Wisconsin students walk out to protest racial slur firing

Elias Hubbard
October 20, 2019

It cost him his job.

During his time at East and West high schools, Anderson said students have used that slur against him "many times", and that it has resulted in "restorative conversations" in which he explains the history, context and meaning of the word.

In an interview with the New York Times, he said he had been asked by Assistant Principal Jennifer Talarczyk to deal with a 17-year old student who had been accused of taking another pupil's mobile phone.

Last school year, at least seven Madison School District staff members resigned or were fired after using a racial slur in front of students. Once Anderson approached, the student unleashed a barrage of profanity-laced insults and racial slurs, including the n-word. But the student continued to call him different variations of the word.

The security guard recounted that he merely responded verbally to the situation and said things such as "don't call me that, don't call me the n-word, and don't call me n****r."
And I got fired.

On Friday, district school board president Gloria Reyes called for Mr Anderson's request for reinstatement to be reviewed quickly. However, at this point we have an opportunity to look more deeply into the response to the use of racial slurs in our schools.

But Anderson doesn't agree with the policy.
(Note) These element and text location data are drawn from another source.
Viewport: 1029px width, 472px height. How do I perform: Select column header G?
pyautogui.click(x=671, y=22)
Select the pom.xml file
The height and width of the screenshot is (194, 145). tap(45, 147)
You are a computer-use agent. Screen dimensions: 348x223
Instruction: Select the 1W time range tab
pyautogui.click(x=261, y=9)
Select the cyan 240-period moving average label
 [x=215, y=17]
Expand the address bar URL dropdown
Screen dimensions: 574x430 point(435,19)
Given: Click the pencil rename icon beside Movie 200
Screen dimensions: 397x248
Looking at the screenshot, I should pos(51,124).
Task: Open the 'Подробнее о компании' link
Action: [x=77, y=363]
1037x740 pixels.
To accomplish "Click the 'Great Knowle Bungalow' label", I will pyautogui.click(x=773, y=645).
He and the Anderson and the Madison teachers' union filed a grievance seeking his job back.

Come Monday evening, Anderson was called to appear before the Madison Metropolitan School District's (MMSD) school board for a hearing. The former Madison high school employee told reporters that he felt "targeted".
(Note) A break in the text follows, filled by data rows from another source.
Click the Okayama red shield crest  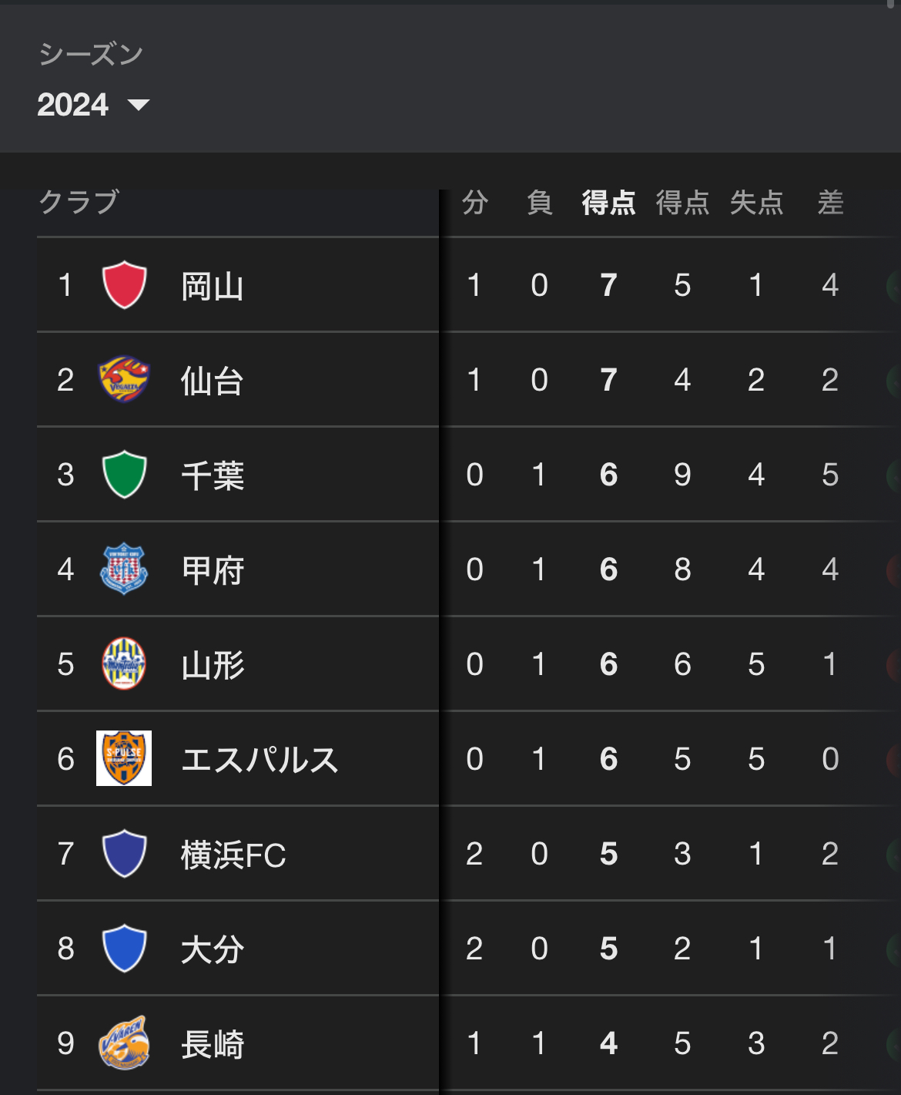click(124, 285)
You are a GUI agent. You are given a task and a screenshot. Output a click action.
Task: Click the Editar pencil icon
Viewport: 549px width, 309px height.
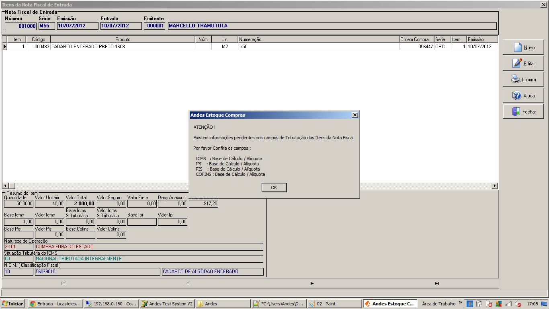coord(517,63)
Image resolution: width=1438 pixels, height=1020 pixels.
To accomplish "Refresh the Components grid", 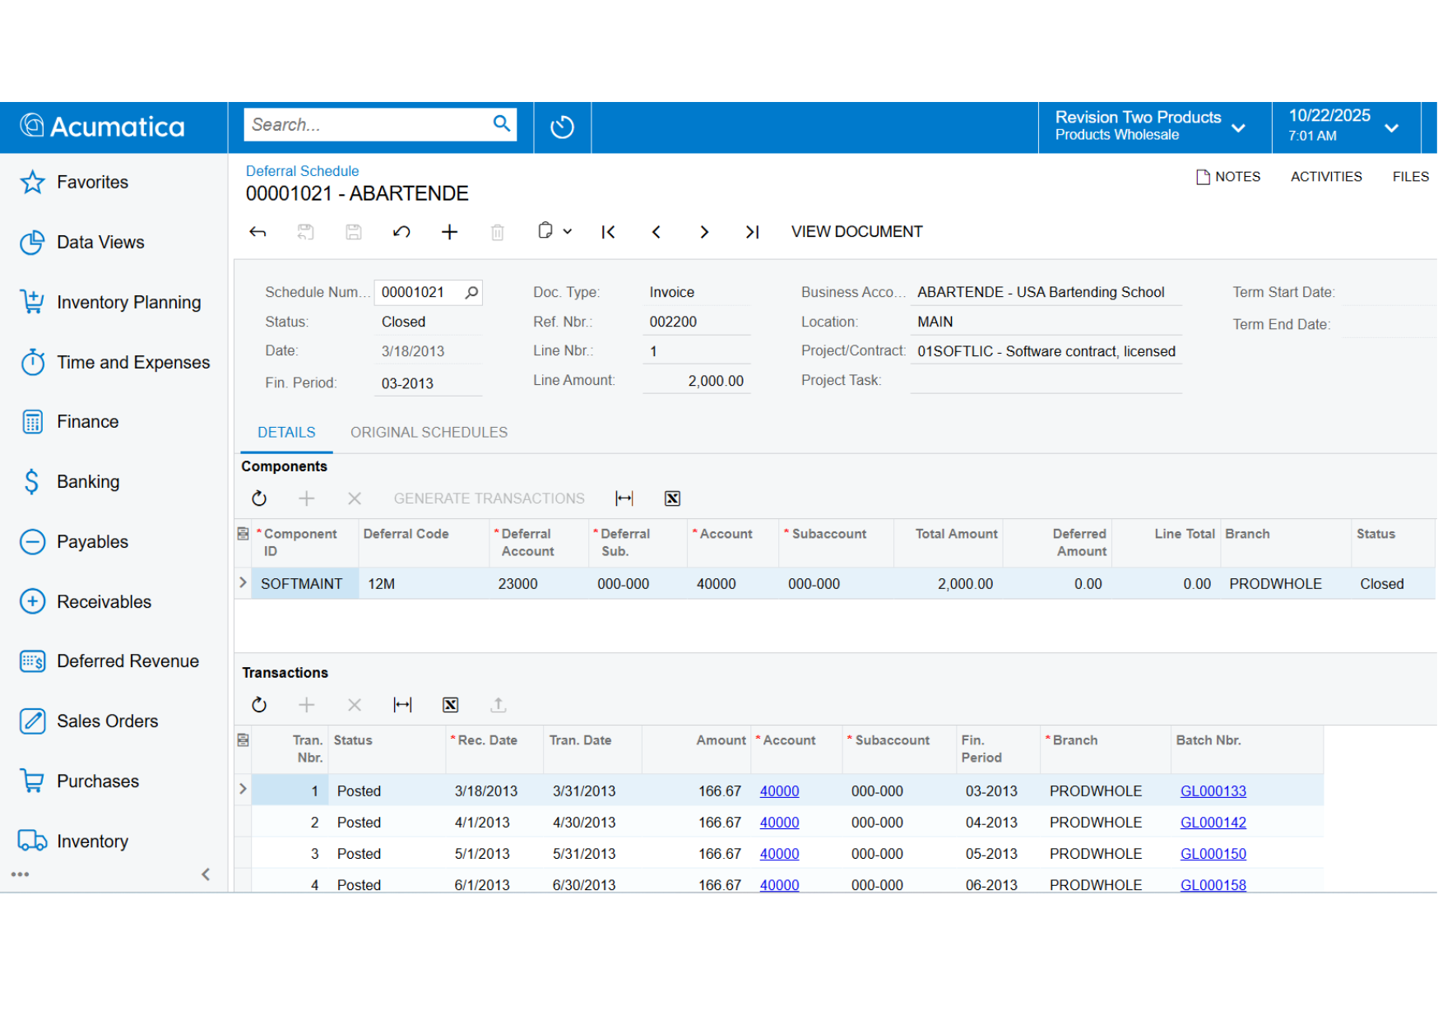I will (259, 498).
Anderson isn't without his supporters, though.

"We are pleased to welcome Marlon to this temporary position until his appeal is finalized by Madison Metropolitan School District", the Boys & Girls Clubs of Dane County wrote on Facebook. In a Facebook post announcing the hire, the nonprofit wrote that Anderson has "an fantastic track record" with local teens.

The group of protesting students marched through the streets of Madison and made their way to the school district's offices.

And if that wasn't enough, singer Cher even offered to pay his legal fees if he chooses to sue.